Can we allocate a global memory to particular object or data which can be shared to all the application as available 'GlobalAlloc' in the cpp.
@interface NSNumberFormatter (Shared)
+ (NSNumberFormatter *) sharedNSNumberFormatter;
@end
@implementation NSNumberFormatter (Shared)
+ (NSNumberFormatter *) sharedNSNumberFormatter {
static NSNumberFormatter *shared = nil;
if (!shared) {
shared = [[NSNumberFormatter alloc] init];
}
return shared;
}
@end
But singletons live in the app space, by themselves they would be of little use for crossing app boundaries.
... which can be shared to all the application ...
Can we allocate a global memory to particular object or data which can be shared to all the application as available 'GlobalAlloc' in the cpp.
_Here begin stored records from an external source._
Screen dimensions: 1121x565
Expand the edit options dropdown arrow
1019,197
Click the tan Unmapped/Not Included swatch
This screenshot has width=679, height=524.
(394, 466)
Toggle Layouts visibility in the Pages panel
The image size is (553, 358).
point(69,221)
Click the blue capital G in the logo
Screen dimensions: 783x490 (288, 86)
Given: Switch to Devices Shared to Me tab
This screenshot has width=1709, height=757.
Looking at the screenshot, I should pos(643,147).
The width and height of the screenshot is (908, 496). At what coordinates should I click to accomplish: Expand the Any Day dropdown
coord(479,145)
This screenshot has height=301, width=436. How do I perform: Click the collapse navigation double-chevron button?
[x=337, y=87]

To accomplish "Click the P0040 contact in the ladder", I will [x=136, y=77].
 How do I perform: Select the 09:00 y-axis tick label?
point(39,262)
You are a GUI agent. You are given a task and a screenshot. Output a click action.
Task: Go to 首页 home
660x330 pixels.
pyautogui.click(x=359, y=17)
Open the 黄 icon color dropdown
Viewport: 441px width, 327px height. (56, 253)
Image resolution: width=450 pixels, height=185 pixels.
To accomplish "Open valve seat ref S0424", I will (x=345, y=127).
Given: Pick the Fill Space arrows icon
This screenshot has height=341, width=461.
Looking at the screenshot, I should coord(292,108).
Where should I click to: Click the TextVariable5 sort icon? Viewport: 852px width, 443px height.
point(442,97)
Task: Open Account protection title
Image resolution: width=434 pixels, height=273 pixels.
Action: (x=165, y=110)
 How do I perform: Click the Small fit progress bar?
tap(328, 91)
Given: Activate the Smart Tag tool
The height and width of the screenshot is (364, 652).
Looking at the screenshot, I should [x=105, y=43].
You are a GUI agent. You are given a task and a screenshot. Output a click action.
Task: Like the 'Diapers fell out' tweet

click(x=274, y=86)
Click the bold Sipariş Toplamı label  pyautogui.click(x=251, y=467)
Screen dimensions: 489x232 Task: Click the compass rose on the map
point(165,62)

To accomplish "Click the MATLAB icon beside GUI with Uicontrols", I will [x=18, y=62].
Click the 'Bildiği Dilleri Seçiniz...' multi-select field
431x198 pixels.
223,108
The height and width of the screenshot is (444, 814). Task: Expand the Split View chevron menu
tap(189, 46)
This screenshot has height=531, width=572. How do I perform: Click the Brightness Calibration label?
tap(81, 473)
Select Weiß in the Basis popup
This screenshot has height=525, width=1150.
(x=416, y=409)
Shared to all the application (singular) would simply be malloc. I agree that the OP does not sound like a native English speaker, but there's no way in hell he's expecting anything to behave like Win16. I have no reason whatsoever to believe he wants to share memory between applications.
The way the cool kids share data across processes on UNIX and UNIX-alike systems (and even windows) is POSIX shared memory segments. I doubt very seriously that you'd be able to get an actual Objective-C object created in shared memory, copied there, etc. but you could serialize objects into primitive types, a struct, etc. and stick it into shared memory so it can be shared between processes. You will need to deal with locking (likely in the form of semaphores) to handle access to the shared area.
Look at the man pages for:
shmat, shmctl, shmdt, shm_open, shm_unlink, shmget
And:
http://www.opengroup.org/onlinepubs/007908799/xsh/ipc.html
for details.
The way the really cool kids do this is using Distributed Objects.